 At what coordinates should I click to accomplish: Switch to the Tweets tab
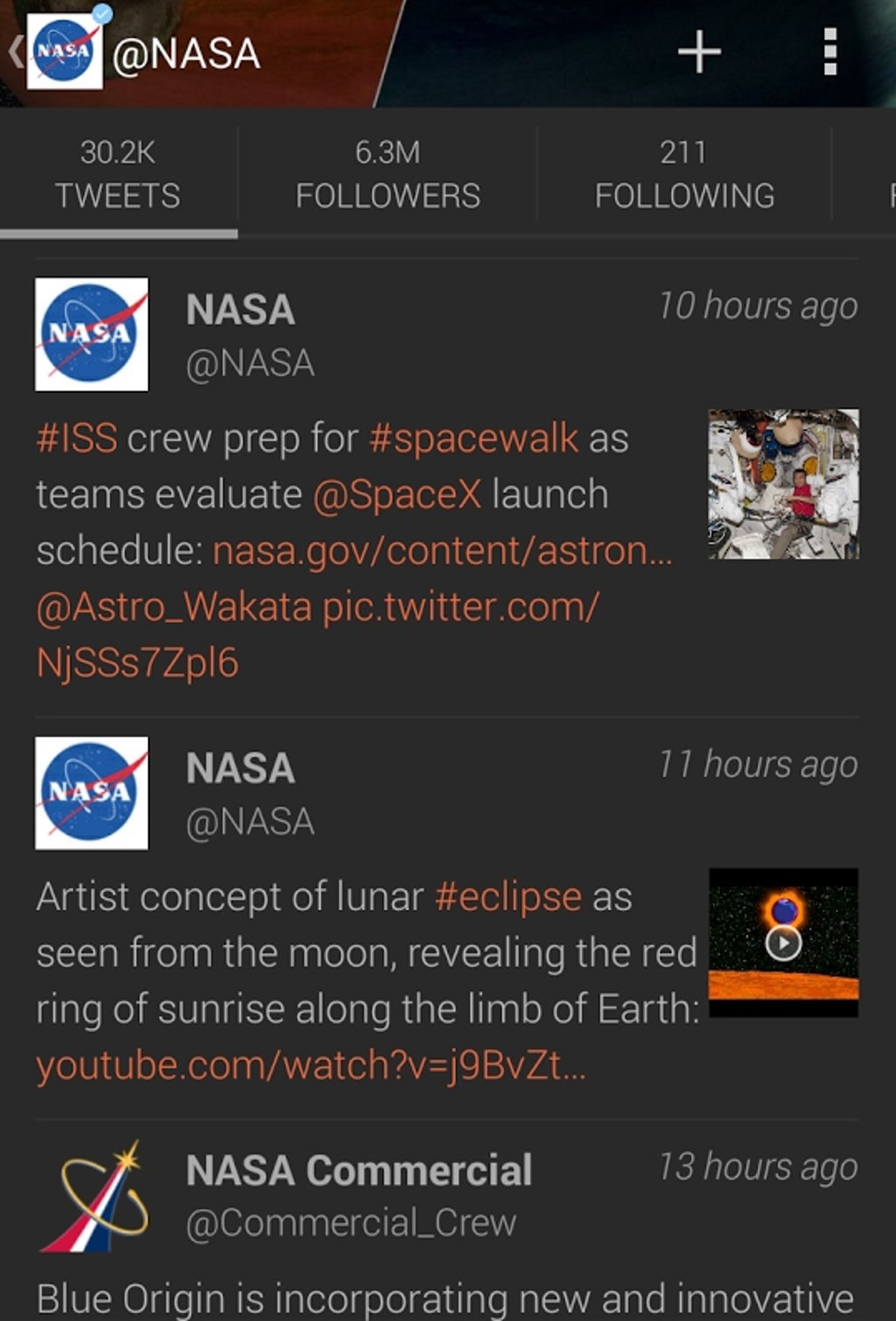(118, 175)
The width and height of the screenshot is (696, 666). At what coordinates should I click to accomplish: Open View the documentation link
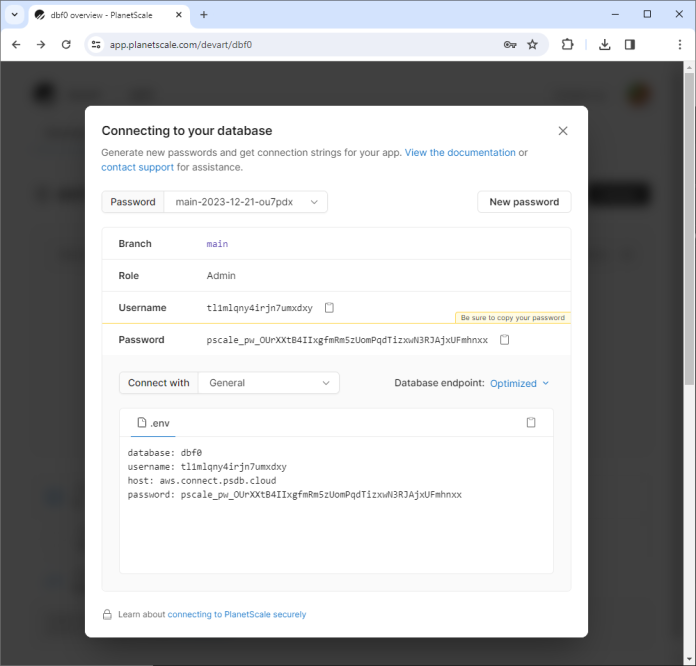(x=460, y=153)
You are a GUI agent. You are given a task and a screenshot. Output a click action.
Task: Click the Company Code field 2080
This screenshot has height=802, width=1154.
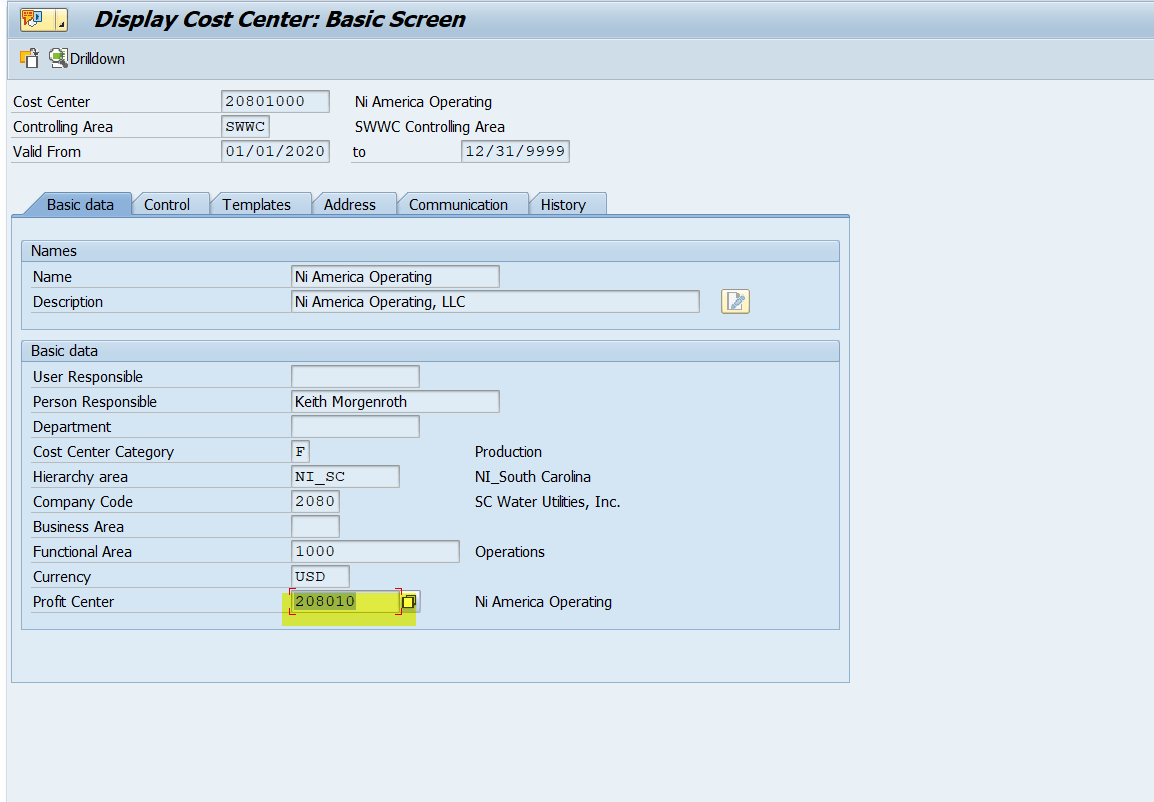click(x=315, y=502)
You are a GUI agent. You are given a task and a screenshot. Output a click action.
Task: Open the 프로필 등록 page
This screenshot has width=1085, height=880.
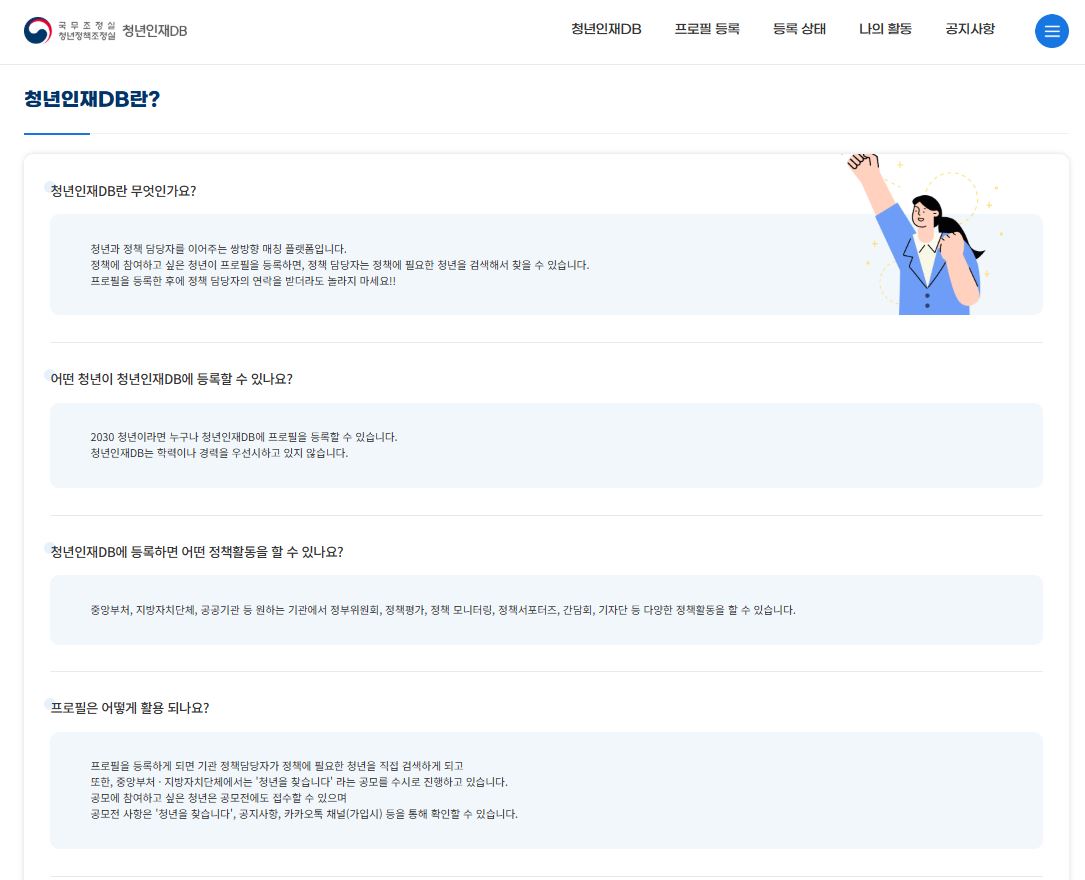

————

__Exercise goal__.
With the pictures omitted, reproduce the records in full and exactly.

__Written response__.
 At what coordinates should I click to accomplish: Switch to the Tweets tab
(118, 175)
The width and height of the screenshot is (696, 666). At what coordinates should I click to accomplish: Open View the documentation link
(x=460, y=153)
You are a GUI agent. You are given a task and a screenshot. Output a click action.
Task: Click the Company Code field 2080
This screenshot has height=802, width=1154.
click(x=315, y=502)
You are a GUI agent. You are given a task and a screenshot. Output a click action.
Task: Open the 프로필 등록 page
This screenshot has width=1085, height=880.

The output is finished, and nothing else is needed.